Шутка прозвучала довольно плоско, но усмешка сработала, и Селуччи опустил поднятую руку. Конечно музей мог хранить мумию. Он почувствовал себя в дурацком положении.
– Если вы уверены, что я ничем не могу помочь...
– Нет, благодарю вас, сэр.
– Прекрасно. – Бормоча что‑то себе под нос, Майк повернулся к своей машине. В чем он нуждался по‑настоящему, так это в горячем душе, в обильном завтраке и в славном, не слишком затейливом, простеньком таком убийстве.
Захлопнув журнал происшествий, к Трамбле подошел ее напарник.
– Кто это был? – спросил он.
– Детектив‑сержант Селуччи. Убойный отдел. Он проезжал мимо, остановился посмотреть, не сможет ли помочь.
– Вот как? Он выглядел так, словно ему не мешало бы еще немного поспать. Что он там бормотал, я не расслышал?
– Звучало похоже на... – полицейский констебль Трамбле нахмурилась, – львы, тигры и медведи. А что это может означать, понятия не имею.
3
– Привет, мама.
– Доброе утро, дорогая. Как ты догадалась, что это я?
Вики вздохнула и плотнее обернула вокруг тела полотенце.
– Я только что собиралась идти в душ. Кто другой мог бы это быть? – Ее мать обладала удивительной, просто гениальной способностью звонить в самый неподходящий момент. Генри чуть не скончался однажды именно из‑за этого или, напротив, она сама чудом избежала участи оказаться убиенной – Вики так и не удалось разрешить этот вопрос окончательно.

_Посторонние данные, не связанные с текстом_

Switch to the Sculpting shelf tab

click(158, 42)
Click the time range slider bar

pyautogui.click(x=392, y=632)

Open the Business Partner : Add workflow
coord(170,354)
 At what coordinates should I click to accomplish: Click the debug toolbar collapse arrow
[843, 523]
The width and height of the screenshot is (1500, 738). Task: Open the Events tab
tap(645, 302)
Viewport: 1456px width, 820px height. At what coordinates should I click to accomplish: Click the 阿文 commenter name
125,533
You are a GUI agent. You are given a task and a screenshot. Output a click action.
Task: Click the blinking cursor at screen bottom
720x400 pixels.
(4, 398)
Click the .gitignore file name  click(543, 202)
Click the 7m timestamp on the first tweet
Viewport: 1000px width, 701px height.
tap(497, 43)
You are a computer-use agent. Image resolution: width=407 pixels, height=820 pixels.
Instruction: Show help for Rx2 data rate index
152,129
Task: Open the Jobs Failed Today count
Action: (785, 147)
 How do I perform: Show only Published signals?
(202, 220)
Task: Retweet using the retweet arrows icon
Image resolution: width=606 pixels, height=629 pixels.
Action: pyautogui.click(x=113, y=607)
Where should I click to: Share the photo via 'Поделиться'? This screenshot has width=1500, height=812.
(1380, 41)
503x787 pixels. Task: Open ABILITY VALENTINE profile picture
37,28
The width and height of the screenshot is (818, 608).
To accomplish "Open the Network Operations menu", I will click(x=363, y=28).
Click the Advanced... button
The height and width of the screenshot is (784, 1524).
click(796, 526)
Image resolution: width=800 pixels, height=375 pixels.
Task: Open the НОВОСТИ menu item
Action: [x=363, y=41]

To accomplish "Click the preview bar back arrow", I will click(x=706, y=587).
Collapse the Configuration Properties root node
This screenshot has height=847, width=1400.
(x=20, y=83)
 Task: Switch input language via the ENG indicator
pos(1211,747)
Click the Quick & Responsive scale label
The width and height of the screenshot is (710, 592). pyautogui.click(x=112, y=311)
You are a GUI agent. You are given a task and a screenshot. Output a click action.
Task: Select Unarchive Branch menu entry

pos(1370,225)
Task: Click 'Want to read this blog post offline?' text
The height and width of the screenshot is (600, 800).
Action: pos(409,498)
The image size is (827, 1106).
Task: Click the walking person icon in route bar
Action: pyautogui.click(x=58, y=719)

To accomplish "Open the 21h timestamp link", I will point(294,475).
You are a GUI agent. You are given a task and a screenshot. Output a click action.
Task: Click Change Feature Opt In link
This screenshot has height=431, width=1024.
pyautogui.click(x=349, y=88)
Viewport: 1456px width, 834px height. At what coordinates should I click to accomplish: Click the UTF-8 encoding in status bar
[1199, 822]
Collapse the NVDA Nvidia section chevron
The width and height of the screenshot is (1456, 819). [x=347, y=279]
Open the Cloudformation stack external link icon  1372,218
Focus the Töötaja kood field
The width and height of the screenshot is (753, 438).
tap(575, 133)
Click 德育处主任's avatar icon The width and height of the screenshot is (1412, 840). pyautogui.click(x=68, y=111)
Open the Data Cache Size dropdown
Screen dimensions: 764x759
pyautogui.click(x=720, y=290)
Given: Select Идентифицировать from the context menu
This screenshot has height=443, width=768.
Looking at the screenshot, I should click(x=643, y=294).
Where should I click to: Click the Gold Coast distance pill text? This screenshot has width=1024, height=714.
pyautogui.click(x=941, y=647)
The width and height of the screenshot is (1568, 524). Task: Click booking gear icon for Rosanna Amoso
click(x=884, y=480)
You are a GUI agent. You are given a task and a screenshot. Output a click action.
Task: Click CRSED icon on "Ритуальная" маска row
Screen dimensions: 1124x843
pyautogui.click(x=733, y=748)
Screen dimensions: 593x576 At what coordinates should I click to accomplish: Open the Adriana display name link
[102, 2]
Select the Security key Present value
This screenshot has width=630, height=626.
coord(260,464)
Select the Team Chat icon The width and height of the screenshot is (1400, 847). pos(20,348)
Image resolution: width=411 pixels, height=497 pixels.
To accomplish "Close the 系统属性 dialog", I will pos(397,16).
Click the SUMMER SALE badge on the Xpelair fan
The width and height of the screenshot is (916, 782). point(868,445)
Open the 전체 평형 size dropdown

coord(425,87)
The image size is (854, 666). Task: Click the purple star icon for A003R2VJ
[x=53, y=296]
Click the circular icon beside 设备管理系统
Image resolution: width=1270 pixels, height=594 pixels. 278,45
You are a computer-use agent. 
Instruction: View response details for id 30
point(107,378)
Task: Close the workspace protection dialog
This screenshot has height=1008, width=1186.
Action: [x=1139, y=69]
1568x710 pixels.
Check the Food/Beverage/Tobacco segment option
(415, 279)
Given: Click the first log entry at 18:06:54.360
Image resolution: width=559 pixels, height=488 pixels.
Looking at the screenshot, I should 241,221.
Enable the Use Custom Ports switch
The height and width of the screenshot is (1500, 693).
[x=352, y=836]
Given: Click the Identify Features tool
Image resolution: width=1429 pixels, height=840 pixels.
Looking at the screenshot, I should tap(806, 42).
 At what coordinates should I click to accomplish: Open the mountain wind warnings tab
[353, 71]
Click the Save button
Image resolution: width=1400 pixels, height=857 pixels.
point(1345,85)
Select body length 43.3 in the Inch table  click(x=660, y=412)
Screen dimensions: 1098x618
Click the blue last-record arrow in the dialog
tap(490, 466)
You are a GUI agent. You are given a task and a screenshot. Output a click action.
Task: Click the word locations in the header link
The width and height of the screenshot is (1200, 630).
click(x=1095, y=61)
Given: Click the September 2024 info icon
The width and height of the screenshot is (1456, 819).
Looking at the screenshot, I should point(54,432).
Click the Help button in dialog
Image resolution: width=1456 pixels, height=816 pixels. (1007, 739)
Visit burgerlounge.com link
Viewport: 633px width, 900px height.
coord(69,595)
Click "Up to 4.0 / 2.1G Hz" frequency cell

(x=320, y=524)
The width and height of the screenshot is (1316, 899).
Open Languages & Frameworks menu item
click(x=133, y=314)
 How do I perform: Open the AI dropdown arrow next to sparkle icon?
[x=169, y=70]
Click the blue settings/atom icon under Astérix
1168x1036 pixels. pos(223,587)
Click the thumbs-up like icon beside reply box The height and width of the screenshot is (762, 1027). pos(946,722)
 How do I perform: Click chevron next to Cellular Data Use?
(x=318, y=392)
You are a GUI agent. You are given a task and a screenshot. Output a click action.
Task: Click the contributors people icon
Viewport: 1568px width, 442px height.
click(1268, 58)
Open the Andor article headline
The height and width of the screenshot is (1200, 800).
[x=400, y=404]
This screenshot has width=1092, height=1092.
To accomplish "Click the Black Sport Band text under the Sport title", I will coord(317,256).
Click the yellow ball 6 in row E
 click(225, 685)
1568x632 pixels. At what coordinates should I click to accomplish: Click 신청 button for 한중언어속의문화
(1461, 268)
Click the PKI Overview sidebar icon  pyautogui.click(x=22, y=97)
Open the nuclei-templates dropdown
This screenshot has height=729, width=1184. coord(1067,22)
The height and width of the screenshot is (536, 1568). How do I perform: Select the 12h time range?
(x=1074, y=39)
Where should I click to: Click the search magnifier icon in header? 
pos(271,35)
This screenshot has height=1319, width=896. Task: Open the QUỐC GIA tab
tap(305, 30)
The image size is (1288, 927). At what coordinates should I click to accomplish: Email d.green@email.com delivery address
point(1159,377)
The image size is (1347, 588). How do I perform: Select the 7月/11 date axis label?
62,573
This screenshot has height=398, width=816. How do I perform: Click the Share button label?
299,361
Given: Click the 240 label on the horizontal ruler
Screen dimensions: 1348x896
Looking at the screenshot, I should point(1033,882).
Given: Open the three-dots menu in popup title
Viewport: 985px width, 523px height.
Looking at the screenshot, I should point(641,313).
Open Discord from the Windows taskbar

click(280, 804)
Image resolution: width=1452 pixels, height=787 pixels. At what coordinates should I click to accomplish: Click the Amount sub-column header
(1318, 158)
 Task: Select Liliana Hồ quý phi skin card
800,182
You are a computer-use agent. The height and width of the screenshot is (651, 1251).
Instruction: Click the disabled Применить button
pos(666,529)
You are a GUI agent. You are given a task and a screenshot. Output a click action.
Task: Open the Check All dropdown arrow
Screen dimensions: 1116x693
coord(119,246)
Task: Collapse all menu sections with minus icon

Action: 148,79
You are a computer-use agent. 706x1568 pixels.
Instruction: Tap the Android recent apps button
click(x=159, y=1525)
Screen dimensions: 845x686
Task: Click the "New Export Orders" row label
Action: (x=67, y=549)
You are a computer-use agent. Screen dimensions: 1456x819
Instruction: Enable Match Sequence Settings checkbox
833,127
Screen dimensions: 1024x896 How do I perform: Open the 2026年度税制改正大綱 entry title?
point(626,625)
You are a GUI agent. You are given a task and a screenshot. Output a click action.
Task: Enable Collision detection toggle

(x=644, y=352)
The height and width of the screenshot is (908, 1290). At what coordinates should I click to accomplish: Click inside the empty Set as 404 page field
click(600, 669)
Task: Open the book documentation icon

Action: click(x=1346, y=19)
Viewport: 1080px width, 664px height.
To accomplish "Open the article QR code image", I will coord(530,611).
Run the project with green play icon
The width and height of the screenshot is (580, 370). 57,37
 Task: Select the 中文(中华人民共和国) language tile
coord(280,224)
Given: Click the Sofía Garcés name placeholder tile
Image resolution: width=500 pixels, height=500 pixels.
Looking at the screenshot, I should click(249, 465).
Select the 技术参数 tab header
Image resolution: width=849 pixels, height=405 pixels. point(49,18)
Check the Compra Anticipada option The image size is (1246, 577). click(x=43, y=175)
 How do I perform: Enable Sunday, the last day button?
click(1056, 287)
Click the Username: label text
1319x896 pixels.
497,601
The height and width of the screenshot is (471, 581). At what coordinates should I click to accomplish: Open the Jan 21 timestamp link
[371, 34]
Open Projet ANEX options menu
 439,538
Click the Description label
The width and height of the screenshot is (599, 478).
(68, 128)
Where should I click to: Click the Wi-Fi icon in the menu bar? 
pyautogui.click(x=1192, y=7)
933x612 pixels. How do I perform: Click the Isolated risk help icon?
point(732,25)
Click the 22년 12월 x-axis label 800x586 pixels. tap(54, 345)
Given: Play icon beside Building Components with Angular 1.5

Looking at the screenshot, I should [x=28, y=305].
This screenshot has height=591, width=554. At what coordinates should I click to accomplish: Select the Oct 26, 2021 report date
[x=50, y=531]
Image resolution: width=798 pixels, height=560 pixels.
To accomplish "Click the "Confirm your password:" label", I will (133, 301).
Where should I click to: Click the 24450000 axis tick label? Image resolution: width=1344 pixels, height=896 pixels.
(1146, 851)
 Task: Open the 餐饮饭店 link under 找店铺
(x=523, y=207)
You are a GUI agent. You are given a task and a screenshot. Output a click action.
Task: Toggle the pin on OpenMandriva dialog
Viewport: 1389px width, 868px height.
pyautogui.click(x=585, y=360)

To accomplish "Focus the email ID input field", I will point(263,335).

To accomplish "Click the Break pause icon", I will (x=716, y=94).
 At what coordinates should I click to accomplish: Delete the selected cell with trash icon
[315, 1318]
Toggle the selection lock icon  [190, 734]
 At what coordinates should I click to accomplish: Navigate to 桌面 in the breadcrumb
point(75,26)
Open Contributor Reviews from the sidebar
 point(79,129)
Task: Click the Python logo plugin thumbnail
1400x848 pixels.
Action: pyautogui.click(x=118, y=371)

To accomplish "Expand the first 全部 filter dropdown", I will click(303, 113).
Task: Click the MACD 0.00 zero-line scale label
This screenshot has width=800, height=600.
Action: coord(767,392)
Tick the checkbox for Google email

– Сейчас без двадцати девять, моя дорогая, не хочешь ли ты сказать, что только что встала?
– Именно так.
Наступила длительная пауза, в течение которой Вики ждала, пока мать тщательно обдумает ее последнюю реплику. Она услышала вздох, а затем – едва различимый, на заднем плане, звук стаккато ее ногтей по крышке стола.
– Теперь ты работаешь на себя, Вики, но это не означает, что можно валяться в постели чуть не весь день.
– А что, если я провела на ногах всю ночь?
– Ты действительно работала ночью?
– На самом деле нет. – Вики поставила босую ногу на один из кухонных стульев и принялась массировать ладонью икроножную мышцу. Вчерашний подъем на башню давал о себе знать. – У тебя что‑нибудь стряслось?
– Разве мне необходима веская причина, чтобы позвонить своей единственной дочери, когда мне захочется?
– Нет, но обычно так и бывает.
– Понимаешь, в офисе пока никого нет...
– Мам, когда‑нибудь биологический факультет решит, что он вправе ожидать, чтобы ты начала сама оплачивать свои междугородние разговоры.
– Чепуха, Вики. В Королевском университете уйма денег, и вряд ли, чтобы позвонить из Кингстона в Торонто, необходимо выложить целое состояние, поэтому я решила воспользоваться возможностью узнать, как прошел твой визит к глазному врачу.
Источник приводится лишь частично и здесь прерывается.